See editorial on page 824.
While most COVID-19 patients clear the infection, some develop severe disease with organ failure. Based on patterns associated with severe COVID-19, underlying mechanisms, we propose a simple, low risk supportive intervention.
Unsaturated fat intake is associated with increased mortality from COVID-19. Unsaturated fatty acids cause injury, organ failure resembling COVID-19. Early albumin and calcium can bind unsaturated fatty acids, reduce injury.
We do not have a clinical trial to support that “keeping a normal serum calcium and albumin all through COVID-19” improved mortality. Such a trial may be helpful in the future.
Although most coronavirus disease 2019 (COVID-19) infections are self-limited, some develop into sepsis and multisystem organ failure (MSOF),1 resembling lipotoxic acute pancreatitis.2, 3 Understanding underlying mechanisms may guide supportive care while clinical trials are ongoing. Unsaturated fatty acids (UFAs) generated by adipose lipolysis2, 3 cause MSOF, including acute lung injury.2 Severe acute pancreatitis and severe COVID-19 share obesity as a risk factor,4 along with lipase elevation,5 hypoalbuminemia,1 and hypocalcemia.6 The latter 2 may progress undetected because calcium-albumin correction calculations (eg, https://www.mdcalc.com/calcium-correction-hypoalbuminemia) can pseudonormalize calcium values (eg, uncorrected calcium of 5.9 mg/dL and albumin of 0.1 g/dL to corrected calcium of 9.0 mg/dL). Notably, calcium ameliorates MSOF,7 and UFAs cause nonendocrine hypocalcemia.7
The ACE2 receptor resides on adipocytes8 containing triglycerides and adipocyte triglyceride lipase (ATGL) and on pancreatic acini expressing pancreatic triglyceride lipase (PNLIP).2 Both oleic acid (C18:1) administration and adipose lipolysis3 by PNLIP can cause acute lung injury and MSOF. These, and previous data showing that UFAs depolarize mitochondria,2 inhibit complexes I and V,3 decrease adenosine triphosphate, release intracellular calcium,3 and increase inflammatory mediators,3 made us explore lipotoxicity during severe COVID-19. This approach, culminating in clinical advice to keep calcium and albumin levels normal from early on in the disease, is summarized in Figure 1A and explained diagrammatically in supplementary figure 1.

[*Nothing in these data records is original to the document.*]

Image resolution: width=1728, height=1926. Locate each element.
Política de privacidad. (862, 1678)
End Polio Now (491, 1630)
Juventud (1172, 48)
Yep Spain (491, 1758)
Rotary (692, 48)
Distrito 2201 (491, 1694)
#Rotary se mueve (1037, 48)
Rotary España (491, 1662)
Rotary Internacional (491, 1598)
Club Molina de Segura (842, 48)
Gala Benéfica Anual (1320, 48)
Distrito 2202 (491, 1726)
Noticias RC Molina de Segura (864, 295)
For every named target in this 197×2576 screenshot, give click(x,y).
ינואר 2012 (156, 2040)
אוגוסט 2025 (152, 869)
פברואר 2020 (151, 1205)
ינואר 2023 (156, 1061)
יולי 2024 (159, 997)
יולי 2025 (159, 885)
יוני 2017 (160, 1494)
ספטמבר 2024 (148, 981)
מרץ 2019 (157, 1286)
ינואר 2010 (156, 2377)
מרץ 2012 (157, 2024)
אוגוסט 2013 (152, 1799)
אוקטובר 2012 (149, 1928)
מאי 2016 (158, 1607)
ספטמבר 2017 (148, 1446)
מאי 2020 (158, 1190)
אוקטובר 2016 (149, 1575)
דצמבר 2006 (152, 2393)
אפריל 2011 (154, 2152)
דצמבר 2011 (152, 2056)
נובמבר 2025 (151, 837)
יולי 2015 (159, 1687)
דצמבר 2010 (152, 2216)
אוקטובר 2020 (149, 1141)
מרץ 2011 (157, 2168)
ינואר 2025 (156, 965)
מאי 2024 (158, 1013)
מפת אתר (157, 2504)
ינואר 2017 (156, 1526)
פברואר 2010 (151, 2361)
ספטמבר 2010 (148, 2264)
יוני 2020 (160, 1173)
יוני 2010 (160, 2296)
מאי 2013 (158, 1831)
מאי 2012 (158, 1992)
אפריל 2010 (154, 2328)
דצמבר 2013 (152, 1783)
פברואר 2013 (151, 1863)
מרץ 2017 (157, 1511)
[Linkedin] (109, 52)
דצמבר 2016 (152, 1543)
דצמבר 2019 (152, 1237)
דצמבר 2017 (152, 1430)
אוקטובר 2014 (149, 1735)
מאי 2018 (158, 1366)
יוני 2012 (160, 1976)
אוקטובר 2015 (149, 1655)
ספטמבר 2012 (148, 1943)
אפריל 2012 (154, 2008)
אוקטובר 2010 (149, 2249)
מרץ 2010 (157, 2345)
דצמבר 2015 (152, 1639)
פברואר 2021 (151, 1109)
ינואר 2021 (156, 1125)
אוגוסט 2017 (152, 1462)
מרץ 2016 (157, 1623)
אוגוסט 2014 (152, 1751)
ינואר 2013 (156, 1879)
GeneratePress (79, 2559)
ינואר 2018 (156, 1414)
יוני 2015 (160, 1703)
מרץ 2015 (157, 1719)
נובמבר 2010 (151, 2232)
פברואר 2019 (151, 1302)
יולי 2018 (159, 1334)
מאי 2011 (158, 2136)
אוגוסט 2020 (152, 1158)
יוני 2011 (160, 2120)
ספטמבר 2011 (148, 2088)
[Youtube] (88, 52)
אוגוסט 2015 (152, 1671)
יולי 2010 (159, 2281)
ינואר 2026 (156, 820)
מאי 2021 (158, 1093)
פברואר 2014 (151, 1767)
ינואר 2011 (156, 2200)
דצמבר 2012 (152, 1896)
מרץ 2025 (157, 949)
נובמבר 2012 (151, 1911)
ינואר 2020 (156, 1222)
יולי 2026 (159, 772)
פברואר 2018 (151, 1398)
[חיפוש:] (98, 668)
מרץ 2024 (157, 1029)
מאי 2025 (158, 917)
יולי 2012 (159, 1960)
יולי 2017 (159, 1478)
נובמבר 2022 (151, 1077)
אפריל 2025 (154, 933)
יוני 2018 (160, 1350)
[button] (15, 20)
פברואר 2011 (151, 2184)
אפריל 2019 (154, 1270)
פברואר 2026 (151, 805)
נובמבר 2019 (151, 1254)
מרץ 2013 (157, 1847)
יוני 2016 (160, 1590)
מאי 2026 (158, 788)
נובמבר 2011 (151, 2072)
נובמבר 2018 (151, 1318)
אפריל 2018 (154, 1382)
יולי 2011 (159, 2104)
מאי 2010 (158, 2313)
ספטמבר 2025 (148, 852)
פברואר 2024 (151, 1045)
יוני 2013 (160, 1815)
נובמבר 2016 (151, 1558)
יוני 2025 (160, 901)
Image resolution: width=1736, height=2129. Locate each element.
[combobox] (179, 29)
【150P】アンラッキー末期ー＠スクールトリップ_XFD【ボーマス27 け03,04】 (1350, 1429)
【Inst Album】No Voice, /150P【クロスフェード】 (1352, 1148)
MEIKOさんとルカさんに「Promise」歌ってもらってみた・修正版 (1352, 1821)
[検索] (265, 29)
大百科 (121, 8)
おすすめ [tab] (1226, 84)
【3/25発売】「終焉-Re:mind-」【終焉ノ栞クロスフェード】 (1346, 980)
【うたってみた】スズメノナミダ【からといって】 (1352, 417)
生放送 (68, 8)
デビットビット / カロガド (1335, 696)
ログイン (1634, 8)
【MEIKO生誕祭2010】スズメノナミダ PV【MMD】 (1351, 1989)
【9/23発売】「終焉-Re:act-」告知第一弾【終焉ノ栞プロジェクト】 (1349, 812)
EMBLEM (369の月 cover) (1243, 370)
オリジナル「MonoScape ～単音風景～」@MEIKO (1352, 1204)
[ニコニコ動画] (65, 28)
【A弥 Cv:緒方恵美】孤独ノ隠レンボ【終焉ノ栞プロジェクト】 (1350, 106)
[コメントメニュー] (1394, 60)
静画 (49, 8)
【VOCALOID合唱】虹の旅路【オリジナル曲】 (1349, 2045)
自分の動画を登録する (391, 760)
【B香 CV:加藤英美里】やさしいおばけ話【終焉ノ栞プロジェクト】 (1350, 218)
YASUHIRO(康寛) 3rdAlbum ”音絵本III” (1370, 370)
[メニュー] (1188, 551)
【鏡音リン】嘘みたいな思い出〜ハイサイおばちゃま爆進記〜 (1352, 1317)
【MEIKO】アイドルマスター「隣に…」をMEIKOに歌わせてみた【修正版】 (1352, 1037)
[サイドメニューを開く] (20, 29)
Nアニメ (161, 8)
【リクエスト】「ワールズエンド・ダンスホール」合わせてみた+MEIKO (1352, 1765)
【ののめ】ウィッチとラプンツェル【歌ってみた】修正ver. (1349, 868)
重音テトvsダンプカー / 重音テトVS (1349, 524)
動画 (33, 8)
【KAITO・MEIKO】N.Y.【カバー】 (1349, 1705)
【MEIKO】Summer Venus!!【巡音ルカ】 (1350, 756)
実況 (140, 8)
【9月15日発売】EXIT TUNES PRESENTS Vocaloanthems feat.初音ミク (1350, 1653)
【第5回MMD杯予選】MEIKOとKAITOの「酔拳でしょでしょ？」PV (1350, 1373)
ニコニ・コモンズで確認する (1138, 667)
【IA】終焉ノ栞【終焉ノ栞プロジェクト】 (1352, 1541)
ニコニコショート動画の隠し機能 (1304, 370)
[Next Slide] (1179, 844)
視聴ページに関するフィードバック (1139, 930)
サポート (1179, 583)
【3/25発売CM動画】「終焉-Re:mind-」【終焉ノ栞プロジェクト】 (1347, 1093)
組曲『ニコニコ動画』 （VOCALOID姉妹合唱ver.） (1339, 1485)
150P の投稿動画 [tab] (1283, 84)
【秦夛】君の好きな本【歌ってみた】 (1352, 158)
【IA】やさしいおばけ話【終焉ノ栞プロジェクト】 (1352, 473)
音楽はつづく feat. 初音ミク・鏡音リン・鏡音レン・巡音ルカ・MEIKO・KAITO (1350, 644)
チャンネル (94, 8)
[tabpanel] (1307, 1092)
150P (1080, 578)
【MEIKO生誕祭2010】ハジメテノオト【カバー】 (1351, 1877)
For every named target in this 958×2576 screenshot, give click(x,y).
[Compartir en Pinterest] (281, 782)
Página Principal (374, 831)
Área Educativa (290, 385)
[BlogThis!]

Seven of 15 hospitalized patients were discharged home by 3. 4 ±1.6 days. One died of hypoxemic failure after declining intubation. Seven patients with severe disease required intensive care (mean, 3.9 ± 2 days after admission). Although otherwise similar to those with mild disease, severely ill patients had higher blood urea nitrogen (BUN) level; lower platelets and lymphocytes (Supplementary Figure 2); early, steady progressive hypocalcemia and hypoalbuminemia; and lower oxygen saturation nadirs (Figure 1B ). Mice administered linoleic acid (LA) (C18:2) (Supplementary Figure 3A ) but not the saturated fatty acid C16:0 developed hypoalbuminemia. Because albumin and calcium bind fatty acids and reduce toxicity,7 we graphed serum unbound fatty acids in patients in the intensive care unit (Figure 1C) vs their P/F ratio (ie, the arterial partial pressure of oxygen/percentage of oxygen). Lower P/F ratios (0.97 ± 0.1) were associated with higher unbound fatty acid levels (15.5 ± 7.7 μmol/L vs 4.2 ± 2.3 μmol/L; P < .002), and vice versa (2.36 ± 0.4; P < .003).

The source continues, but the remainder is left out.